__Material to process__.
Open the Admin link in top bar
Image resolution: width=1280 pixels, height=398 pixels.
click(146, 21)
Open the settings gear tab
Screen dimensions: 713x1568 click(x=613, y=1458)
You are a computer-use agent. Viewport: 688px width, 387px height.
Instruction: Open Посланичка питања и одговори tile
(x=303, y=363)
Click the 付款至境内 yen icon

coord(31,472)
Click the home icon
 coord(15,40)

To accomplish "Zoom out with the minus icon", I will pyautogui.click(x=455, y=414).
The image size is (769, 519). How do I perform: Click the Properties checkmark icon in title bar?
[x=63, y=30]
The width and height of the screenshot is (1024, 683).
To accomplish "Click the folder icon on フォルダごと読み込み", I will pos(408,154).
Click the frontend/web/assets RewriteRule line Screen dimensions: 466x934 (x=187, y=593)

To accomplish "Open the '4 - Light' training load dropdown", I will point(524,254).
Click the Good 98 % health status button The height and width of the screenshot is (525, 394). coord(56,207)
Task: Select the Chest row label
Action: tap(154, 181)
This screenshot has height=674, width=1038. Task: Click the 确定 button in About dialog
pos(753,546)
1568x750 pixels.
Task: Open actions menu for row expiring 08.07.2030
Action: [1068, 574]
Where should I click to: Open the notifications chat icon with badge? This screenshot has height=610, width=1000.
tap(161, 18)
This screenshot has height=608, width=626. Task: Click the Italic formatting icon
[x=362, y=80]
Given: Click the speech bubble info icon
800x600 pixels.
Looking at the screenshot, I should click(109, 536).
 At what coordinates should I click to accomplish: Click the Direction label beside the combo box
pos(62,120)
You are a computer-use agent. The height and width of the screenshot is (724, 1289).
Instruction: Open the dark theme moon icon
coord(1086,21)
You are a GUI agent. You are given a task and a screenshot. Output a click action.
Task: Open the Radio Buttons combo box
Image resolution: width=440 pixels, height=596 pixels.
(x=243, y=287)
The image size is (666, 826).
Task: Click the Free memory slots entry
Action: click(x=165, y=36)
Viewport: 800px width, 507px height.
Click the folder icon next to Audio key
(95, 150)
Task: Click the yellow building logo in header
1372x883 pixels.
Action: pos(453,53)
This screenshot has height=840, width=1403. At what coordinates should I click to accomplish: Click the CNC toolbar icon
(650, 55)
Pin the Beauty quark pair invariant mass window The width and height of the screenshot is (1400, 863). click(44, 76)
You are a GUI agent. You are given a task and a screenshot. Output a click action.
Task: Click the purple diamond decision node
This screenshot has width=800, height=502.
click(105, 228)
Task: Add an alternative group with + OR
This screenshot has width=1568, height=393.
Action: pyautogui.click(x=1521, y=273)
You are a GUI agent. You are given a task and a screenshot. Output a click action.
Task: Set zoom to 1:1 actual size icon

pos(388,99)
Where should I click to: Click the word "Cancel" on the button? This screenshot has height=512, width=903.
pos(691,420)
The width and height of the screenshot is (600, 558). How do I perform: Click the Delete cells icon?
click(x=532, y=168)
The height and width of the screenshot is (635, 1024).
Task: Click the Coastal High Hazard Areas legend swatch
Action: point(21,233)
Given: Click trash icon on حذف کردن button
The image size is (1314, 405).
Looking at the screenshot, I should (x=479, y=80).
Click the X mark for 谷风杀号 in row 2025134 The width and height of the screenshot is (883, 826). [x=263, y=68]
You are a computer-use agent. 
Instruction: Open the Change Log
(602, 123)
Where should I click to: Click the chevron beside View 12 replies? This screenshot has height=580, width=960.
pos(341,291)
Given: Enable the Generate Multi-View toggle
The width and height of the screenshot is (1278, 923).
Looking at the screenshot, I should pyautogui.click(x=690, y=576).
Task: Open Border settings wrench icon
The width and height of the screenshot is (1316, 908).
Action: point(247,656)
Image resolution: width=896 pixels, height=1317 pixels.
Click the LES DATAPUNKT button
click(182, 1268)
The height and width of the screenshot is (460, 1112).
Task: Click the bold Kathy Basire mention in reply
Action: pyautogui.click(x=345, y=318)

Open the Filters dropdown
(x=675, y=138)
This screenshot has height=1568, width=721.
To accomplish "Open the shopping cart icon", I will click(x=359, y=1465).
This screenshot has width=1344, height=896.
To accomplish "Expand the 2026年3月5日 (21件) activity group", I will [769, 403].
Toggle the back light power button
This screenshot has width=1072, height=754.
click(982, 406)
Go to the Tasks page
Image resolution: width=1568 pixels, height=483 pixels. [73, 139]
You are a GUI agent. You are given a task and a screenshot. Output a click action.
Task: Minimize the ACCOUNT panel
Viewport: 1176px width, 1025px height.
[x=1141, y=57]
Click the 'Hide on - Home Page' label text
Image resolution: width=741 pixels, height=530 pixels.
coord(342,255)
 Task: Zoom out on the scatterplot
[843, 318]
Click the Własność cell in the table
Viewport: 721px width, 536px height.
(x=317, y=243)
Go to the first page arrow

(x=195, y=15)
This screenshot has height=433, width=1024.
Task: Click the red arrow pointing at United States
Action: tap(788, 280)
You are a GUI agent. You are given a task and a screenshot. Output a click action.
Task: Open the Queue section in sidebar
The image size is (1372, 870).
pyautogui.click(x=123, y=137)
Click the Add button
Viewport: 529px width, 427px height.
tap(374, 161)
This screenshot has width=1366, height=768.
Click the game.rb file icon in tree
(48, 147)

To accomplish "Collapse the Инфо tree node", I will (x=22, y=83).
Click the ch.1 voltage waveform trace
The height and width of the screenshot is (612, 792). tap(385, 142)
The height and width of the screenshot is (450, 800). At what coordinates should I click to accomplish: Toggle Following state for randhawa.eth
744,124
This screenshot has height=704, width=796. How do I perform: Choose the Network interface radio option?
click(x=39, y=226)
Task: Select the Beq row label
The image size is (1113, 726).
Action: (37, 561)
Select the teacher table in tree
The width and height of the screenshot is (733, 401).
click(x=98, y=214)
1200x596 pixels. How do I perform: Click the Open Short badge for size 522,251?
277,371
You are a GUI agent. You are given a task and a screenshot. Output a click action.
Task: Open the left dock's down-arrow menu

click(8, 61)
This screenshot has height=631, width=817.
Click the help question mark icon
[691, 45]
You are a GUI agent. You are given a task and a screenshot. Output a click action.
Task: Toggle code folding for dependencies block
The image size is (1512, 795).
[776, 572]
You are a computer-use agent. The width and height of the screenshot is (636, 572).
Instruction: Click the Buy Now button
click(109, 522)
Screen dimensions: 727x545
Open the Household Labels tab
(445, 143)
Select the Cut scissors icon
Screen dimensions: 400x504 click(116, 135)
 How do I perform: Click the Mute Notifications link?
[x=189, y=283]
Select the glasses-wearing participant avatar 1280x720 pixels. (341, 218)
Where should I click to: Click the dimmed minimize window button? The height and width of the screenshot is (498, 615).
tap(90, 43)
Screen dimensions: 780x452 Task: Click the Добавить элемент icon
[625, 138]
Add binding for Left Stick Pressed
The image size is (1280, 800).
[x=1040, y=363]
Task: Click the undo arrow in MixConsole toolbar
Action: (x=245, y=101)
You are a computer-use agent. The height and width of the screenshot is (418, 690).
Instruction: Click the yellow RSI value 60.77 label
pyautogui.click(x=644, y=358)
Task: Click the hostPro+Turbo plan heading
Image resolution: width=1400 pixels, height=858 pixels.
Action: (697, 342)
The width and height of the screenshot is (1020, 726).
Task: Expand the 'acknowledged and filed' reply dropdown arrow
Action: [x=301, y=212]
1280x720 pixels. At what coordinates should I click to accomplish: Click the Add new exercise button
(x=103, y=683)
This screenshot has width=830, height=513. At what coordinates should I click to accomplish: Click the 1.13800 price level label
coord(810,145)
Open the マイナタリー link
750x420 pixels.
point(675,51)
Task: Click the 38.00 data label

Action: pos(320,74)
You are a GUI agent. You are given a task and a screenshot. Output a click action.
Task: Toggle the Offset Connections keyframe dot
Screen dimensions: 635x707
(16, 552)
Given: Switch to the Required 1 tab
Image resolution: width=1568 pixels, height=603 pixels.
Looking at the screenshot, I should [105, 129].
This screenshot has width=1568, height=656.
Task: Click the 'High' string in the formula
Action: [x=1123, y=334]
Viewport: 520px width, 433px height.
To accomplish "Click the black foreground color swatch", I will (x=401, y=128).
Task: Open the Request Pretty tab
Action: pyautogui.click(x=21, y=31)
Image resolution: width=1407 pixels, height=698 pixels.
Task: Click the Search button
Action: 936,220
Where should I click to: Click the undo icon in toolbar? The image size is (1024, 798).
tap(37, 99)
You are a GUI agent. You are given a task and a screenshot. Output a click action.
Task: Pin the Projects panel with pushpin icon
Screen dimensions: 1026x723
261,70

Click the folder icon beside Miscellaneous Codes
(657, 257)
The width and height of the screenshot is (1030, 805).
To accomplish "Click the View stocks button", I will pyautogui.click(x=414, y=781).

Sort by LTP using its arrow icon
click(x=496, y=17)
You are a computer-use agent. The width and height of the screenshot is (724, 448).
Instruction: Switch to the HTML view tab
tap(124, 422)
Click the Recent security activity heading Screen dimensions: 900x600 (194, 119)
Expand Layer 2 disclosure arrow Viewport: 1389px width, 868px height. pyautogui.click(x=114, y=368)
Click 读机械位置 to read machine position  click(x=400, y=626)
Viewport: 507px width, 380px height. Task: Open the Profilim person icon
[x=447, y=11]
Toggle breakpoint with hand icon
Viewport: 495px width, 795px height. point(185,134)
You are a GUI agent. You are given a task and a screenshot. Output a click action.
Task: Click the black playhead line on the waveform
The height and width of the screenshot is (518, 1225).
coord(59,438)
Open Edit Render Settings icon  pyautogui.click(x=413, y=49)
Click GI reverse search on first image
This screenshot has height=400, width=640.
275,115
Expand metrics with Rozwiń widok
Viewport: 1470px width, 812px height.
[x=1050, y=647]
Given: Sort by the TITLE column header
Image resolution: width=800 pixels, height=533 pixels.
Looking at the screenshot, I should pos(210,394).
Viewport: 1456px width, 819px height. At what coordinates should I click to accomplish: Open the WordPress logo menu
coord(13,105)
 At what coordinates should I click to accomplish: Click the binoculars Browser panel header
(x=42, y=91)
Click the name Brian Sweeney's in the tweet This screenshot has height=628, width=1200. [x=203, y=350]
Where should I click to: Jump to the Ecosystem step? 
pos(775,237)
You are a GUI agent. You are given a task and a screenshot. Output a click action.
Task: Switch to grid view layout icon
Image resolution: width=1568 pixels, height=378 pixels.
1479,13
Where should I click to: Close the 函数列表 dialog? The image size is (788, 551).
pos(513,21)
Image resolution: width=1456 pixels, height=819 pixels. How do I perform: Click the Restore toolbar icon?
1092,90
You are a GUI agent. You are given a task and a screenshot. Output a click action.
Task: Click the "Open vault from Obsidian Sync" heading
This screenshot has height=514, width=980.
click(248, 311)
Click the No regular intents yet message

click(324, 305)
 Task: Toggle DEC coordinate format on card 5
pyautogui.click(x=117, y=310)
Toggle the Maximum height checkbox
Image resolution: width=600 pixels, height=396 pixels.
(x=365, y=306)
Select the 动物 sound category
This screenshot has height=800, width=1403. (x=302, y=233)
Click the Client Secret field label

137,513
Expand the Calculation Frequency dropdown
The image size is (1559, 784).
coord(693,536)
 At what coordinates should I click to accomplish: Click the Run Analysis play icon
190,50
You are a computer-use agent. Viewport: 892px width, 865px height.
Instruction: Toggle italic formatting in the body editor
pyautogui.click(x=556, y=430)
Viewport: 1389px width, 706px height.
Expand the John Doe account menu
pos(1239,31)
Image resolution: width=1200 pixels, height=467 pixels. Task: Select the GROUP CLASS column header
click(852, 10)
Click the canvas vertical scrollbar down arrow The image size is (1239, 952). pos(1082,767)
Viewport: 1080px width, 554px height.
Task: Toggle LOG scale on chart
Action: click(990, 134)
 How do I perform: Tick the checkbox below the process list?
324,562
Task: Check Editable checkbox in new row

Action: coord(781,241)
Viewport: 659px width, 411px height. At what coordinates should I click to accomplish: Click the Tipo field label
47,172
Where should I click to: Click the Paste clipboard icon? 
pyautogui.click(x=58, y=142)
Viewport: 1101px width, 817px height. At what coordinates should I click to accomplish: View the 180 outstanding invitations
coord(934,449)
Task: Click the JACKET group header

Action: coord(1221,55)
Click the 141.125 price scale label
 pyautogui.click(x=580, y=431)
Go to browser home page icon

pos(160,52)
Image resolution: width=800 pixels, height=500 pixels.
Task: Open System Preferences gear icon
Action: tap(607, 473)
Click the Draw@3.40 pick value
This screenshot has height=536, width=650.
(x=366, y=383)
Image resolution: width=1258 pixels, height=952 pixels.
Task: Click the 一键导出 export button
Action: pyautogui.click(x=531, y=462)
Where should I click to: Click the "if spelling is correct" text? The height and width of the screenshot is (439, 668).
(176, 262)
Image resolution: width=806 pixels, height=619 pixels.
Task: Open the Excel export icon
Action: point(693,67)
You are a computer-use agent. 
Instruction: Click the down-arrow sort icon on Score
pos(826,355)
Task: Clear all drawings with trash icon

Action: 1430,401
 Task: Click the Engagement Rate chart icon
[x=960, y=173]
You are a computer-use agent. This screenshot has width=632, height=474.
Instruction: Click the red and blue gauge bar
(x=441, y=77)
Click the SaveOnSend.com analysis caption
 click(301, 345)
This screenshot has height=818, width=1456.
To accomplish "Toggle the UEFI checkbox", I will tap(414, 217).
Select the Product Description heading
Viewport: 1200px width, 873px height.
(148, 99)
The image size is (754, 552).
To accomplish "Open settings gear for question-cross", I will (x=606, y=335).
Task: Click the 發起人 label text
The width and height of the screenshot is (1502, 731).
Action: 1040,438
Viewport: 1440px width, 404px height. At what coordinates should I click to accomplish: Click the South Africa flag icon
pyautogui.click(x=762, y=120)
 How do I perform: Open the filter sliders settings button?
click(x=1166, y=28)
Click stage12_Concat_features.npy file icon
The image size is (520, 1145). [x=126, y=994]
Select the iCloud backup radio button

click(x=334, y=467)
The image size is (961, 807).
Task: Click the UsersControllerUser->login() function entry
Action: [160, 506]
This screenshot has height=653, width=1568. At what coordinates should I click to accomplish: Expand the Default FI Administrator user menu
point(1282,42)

__Task objective__. Copy out all the lines of the records that include "activity".

__Problem solution__.
To accomplish "Expand the 2026年3月5日 (21件) activity group", I will [769, 403].
Click the Recent security activity heading Screen dimensions: 900x600 (194, 119)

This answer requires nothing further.